Esa música lejana que nos llega, penetra en nosotros y ese rumor de mar, nos hace soñar. Los viejos sonidos llenan los sentidos y hasta en el cansancio podemos cantar y cuando el cansancio está cansado, se necesita solo escuchar esa música remota, que hace que nuestros pies no se cansen de bailar. Necesitar oír las olas, el rumor del aire, mirar el vuelo de las gaviotas...
Los sonidos son viejos amigos que nos hacen viajar a dónde nunca hemos ido, donde los sentidos se vuelven como niños y los niños son: los que más y mejor saben descansar.
En cualquier lugar, en cualquier momento la inquietud puede devolvernos la plenitud.

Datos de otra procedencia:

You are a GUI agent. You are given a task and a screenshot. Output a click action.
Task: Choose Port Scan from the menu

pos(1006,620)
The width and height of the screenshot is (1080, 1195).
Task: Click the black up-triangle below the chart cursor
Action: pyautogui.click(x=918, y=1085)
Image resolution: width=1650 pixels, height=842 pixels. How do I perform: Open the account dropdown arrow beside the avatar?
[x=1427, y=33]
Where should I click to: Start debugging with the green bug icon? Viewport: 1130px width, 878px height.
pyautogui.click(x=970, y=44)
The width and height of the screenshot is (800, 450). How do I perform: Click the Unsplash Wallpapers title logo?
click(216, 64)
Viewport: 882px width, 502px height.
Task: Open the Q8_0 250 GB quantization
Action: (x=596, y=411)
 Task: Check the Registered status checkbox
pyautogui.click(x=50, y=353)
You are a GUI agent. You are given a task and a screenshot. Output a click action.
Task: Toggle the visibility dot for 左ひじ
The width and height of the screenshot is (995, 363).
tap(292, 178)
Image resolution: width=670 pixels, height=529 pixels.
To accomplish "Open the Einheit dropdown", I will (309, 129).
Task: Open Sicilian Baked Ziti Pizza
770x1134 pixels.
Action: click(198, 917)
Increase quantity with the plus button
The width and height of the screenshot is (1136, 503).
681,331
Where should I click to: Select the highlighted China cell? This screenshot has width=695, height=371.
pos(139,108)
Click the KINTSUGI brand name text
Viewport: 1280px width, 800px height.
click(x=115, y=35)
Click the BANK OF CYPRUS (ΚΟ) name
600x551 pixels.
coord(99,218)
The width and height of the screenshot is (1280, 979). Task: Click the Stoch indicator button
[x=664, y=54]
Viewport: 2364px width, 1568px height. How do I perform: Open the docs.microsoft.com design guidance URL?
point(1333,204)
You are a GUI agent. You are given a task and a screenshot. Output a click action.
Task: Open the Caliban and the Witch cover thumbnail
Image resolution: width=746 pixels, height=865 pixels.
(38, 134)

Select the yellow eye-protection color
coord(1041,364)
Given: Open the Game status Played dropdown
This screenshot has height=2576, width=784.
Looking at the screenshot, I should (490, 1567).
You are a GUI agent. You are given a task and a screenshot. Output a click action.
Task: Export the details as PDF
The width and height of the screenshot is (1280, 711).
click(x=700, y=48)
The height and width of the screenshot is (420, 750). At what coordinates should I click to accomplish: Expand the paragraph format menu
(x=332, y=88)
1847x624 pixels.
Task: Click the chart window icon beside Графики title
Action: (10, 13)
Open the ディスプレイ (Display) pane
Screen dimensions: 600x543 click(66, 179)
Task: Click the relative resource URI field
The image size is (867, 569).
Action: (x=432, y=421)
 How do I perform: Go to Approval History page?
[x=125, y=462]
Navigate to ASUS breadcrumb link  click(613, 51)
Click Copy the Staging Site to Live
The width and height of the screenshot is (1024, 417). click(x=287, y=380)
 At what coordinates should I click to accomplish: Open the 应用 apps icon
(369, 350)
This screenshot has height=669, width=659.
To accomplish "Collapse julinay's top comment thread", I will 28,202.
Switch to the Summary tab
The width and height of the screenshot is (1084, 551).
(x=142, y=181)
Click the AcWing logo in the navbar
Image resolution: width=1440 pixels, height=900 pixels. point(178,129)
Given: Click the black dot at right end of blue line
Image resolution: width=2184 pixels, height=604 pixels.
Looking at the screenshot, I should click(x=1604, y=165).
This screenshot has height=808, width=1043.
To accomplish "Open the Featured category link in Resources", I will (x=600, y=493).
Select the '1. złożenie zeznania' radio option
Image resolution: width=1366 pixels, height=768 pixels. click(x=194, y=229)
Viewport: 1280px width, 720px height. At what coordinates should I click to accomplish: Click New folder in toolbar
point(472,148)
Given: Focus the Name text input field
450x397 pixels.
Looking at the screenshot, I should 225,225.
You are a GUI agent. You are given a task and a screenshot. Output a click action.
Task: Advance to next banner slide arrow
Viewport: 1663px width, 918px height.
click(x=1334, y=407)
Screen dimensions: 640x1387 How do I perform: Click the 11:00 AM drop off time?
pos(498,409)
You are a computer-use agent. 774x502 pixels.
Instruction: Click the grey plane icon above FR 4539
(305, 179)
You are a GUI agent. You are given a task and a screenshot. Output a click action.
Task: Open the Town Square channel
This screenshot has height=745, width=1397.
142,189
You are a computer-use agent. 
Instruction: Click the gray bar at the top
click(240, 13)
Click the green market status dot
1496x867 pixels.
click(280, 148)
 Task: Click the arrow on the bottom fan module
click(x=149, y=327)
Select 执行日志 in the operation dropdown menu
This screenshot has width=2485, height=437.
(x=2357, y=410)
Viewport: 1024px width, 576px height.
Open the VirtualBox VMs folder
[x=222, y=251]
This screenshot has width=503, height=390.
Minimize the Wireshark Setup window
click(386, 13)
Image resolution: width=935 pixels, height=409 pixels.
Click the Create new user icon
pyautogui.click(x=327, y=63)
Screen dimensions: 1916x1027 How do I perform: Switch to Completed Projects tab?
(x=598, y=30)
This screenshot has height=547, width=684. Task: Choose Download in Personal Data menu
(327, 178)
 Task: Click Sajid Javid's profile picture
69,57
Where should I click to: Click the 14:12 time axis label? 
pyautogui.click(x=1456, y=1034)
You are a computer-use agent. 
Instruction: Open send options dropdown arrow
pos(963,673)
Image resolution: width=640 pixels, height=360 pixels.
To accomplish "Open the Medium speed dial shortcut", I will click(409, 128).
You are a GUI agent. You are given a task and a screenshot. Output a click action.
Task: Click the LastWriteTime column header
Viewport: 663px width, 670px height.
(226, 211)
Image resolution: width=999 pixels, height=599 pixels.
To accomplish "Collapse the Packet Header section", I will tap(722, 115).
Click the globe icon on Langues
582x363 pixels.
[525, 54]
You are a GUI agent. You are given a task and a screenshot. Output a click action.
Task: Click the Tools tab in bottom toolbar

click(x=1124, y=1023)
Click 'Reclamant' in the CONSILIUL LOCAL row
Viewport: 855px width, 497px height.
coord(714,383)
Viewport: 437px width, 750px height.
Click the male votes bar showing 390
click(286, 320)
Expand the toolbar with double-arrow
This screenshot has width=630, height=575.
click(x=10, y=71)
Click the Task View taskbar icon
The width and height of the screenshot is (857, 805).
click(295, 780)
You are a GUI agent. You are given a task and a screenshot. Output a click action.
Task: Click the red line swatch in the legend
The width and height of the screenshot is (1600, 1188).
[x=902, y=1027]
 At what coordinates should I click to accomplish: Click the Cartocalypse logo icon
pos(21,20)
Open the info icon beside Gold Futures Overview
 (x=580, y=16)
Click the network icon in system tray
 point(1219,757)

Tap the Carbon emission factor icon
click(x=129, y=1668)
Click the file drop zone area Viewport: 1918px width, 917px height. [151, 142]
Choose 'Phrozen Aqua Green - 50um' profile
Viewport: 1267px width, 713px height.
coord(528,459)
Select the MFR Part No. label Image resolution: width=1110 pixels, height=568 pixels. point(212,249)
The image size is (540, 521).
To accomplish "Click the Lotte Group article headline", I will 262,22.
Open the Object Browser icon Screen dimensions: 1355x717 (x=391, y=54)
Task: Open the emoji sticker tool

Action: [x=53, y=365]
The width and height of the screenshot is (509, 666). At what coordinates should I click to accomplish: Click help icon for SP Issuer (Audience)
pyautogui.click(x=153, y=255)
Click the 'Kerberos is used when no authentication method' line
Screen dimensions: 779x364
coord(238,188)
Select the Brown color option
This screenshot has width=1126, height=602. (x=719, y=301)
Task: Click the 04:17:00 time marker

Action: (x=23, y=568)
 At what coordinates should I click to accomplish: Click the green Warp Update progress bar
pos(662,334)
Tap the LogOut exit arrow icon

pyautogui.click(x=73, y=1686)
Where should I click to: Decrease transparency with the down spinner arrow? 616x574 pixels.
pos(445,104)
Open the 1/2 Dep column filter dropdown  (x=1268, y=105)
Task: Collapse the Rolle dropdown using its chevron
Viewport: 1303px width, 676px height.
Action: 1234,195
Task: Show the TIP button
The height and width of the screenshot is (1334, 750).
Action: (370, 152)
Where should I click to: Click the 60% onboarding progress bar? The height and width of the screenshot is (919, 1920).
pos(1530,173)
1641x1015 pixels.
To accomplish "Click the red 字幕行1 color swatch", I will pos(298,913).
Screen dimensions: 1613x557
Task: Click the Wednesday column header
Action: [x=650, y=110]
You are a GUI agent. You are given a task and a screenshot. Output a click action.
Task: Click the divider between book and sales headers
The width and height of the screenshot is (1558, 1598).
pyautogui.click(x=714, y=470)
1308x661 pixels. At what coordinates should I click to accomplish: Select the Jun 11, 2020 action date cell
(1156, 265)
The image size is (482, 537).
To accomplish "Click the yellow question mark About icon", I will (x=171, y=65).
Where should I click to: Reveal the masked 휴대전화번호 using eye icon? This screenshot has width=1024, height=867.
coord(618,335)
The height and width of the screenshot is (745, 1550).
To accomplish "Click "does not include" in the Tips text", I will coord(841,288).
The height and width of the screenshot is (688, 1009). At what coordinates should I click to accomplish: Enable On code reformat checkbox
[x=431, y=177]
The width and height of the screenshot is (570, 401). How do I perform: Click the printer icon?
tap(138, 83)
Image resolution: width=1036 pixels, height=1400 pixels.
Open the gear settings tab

Lo que vemos es nuestra realidad y la vemos solo en parte, teniendo en cuenta, que la agrandamos o la disminuimos a nuestro gusto o sea: vivimos de irrealidades y sueños. Lo que no vemos es el resultado de no usar la intuición o no querer esforzarnos ni complicarnos la vida. Sin embargo; en lo que no vemos se forja la trama de la vida, dónde son los otros los que lo hacen todo y lo que vemos nosotros es algo así cómo: un juego de palabras y de hechos, que desde luego no oímos ni vemos porque: estamos saturados de conciertos, familia, trabajo...
No damos para más y lo de pensar o profundizar no forma parte de llegar a lo que no vemos, aun y así lo que no se ve está ahí y se habría de descubrir para comprender, que nuestra realidad es solo una media realidad, la otra está en lo que no vemos ni veremos.
Una realidad envuelta con oropel y sabor de miel, muy difícil de evitar.
Cansado de luchar por tantas cosas, cansado de andar tantos caminos. El ser busca el agua que pueda llenar su honda sed de infinito.
Cada día tendremos una ilusión, cada instante descubriremos algo nuevo y la ilusión y los descubrimientos nos acercaran al mundo entero.